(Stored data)
↓↓↓
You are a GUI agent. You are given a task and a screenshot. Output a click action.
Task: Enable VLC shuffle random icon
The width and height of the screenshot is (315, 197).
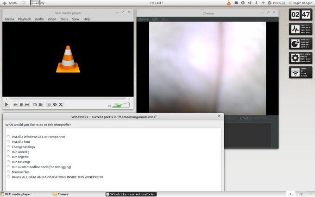[60, 105]
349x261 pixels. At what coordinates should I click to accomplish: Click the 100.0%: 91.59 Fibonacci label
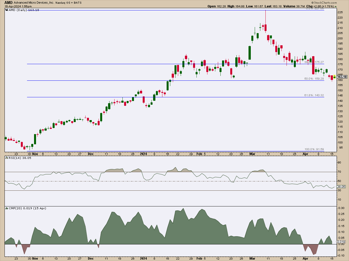coord(314,149)
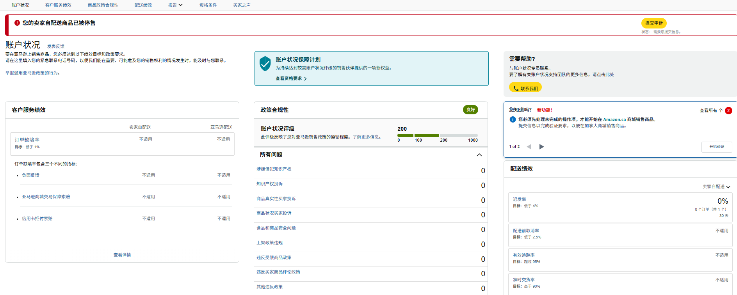This screenshot has width=737, height=295.
Task: Switch to 客户服务绩效 tab
Action: [58, 5]
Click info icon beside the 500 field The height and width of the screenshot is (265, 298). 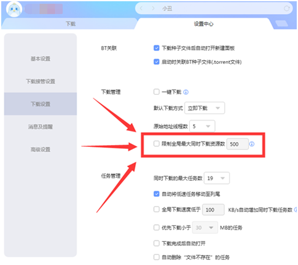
↑↑↑
- _TASK TO CARRY OUT_
Your output should consist solely of the lines from the line containing "349x261 pixels. At" through the end of the data above, copied exactly, with images removed.

- _ANSWER FOR THIS EXERCISE_
349x261 pixels. At what coordinates should I click to accomplish: Click the 100.0%: 91.59 Fibonacci label
coord(314,149)
This screenshot has width=737, height=295.
Task: Switch to 客户服务绩效 tab
Action: [58, 5]
Click info icon beside the 500 field The height and width of the screenshot is (265, 298). 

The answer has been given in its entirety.